Do I use a ‘switch’ or sequential ‘if’s? A shallow dive into their CIL

I recently found myself needing to convert a calculation on ints to use double values. One of the functions within this calculation was a switch statement and as switch only supports integral types, this needed more than just a type change.

I was fortunate in that this particular double value was always at most one decimal place which left me with two possible options; either replace the switch with a bunch of sequential if statements or multiply the double by 10, cast it to an int and switch on the resulting int.

Ignoring the debate over whether the cast is a bit too hacky, it got me thinking; what is the difference in compiled output (CIL) between switch and sequential ifs covering the same test cases? Given that the cases of a switch are compile time constants and together as a block, does the compiler make any attempt to optimise the comparison or does it just grind through all the cases linearly until a match is found (making it essentially syntactic sugar for sequential ifs).

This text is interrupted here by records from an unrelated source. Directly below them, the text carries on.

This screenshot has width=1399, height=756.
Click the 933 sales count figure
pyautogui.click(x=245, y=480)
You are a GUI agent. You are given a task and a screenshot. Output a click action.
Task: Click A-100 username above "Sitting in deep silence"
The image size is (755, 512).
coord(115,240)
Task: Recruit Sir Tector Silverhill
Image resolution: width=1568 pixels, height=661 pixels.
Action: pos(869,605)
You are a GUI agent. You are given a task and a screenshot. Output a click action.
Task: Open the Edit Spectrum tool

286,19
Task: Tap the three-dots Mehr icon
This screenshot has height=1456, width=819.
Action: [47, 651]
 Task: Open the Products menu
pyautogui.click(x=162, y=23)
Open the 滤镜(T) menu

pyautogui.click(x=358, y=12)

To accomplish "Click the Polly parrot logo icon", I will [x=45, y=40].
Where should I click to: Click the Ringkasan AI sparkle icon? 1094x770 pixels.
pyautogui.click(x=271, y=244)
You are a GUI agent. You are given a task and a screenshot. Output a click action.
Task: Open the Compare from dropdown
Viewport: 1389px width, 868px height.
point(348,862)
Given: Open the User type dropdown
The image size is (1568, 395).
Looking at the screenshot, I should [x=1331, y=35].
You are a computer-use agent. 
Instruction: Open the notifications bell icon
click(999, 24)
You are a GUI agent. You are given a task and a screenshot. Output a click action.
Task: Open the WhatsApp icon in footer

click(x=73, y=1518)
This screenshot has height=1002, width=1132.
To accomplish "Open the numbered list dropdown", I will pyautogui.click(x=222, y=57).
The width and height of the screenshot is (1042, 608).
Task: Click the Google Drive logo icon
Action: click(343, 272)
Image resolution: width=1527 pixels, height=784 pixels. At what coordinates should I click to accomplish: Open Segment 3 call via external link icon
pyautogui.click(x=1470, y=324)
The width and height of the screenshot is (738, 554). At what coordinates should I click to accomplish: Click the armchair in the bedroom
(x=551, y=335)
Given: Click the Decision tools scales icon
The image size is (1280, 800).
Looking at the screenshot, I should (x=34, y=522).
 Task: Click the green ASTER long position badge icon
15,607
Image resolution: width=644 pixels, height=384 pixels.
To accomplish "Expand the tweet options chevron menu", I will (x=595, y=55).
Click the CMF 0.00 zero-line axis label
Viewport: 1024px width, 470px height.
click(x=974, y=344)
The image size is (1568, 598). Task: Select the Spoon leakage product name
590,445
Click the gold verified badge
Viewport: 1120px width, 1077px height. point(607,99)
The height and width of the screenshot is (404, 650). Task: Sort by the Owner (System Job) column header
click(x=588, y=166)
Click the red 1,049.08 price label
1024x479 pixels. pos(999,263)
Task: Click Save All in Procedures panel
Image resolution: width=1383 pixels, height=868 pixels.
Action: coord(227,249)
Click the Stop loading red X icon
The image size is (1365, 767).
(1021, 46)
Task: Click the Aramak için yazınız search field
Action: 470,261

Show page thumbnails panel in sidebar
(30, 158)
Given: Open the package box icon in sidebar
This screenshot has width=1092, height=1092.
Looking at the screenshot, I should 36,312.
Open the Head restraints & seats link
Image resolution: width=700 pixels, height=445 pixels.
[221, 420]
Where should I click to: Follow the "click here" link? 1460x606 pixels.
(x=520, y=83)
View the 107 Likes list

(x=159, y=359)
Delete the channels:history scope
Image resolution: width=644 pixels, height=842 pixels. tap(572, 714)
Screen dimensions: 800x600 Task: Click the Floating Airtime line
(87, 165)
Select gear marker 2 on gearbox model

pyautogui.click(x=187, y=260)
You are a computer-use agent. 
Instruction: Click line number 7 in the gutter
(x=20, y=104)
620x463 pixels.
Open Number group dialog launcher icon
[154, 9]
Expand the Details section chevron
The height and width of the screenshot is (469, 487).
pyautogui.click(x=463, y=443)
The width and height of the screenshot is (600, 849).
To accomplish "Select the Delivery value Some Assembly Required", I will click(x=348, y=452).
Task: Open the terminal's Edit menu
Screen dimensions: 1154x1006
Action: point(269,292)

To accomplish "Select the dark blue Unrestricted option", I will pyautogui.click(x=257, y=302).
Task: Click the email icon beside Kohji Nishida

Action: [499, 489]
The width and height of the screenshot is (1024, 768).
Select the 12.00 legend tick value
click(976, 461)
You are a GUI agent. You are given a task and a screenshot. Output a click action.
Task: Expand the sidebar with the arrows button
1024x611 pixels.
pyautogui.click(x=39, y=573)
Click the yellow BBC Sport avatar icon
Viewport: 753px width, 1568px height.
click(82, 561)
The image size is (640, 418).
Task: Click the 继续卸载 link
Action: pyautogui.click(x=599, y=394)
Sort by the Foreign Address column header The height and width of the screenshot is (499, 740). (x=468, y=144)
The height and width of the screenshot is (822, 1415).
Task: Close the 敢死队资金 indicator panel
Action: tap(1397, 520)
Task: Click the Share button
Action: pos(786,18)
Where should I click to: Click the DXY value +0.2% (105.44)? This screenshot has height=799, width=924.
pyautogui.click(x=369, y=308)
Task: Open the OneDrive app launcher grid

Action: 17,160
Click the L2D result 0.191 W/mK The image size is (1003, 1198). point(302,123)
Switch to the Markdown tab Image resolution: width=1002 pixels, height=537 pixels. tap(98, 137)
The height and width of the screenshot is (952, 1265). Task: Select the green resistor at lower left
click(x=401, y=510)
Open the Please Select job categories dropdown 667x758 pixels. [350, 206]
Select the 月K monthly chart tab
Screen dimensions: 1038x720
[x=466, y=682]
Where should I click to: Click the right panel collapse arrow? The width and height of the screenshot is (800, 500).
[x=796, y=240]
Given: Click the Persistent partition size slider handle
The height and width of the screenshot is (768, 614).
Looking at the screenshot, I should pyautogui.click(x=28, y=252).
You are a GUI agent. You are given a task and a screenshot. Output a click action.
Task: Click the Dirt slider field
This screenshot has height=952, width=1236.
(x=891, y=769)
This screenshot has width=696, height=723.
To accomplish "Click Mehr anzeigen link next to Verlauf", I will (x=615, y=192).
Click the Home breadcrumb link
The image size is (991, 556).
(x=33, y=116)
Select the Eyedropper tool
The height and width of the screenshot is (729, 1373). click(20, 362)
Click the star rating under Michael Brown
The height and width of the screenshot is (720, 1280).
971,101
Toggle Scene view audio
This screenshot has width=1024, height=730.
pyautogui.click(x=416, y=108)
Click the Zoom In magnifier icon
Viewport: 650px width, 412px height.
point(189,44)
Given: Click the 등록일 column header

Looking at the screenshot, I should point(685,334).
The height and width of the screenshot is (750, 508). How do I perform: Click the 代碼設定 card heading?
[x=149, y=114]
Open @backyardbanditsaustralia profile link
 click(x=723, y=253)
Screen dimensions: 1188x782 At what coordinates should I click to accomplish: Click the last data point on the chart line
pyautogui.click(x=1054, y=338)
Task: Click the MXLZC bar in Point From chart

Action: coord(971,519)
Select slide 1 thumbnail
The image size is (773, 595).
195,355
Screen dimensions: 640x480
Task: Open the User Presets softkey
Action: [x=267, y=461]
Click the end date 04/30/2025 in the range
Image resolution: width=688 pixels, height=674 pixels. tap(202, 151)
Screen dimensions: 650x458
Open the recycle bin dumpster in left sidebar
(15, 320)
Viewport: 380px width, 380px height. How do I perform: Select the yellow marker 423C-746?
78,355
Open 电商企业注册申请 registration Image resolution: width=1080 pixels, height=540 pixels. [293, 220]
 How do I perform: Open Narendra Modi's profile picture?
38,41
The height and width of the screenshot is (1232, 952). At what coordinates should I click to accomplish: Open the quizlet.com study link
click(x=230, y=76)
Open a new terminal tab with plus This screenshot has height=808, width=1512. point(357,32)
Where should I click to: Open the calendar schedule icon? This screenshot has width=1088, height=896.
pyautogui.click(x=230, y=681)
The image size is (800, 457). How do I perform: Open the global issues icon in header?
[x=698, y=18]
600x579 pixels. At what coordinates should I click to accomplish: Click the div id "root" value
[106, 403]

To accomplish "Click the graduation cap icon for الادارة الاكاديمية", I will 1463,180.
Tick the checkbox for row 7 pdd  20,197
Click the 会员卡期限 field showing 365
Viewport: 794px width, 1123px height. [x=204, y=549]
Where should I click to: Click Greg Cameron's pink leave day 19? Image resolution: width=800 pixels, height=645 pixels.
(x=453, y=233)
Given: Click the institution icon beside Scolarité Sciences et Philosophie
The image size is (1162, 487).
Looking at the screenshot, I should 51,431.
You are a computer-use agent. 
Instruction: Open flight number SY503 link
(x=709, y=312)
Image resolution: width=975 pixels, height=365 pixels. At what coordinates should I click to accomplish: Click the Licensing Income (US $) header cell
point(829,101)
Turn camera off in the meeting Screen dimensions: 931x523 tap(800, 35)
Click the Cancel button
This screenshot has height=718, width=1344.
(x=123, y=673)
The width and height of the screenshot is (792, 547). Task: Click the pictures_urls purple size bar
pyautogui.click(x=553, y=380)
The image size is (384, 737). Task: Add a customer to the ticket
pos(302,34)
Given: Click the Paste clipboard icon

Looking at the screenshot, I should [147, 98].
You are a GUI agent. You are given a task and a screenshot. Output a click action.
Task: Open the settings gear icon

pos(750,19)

Out came a test project and ILSpy and this is what I found.

Here’s the test code and corresponding annotated CIL (Release build, .Net 4.5):

Although only a single example for my very simple use case, the only significant difference between the two compiled outputs is that the switch example uses beq.s positive comparison (equals) and the if example uses bne.un.s negative comparison (not equals) to achieve the same result. Because of this, in the scenario where no match is made the switch example involves executing one more instruction.

Will the extra instruction be make or break for the performance of your application? Certainly not, but contrary to the spirit of endless abstraction I find it grounding to occasionally head in the opposite direction and see what even the most basic of language constructs represent under the hood.

As far as I can see in this case the only real argument is that of code legibility. Now I know…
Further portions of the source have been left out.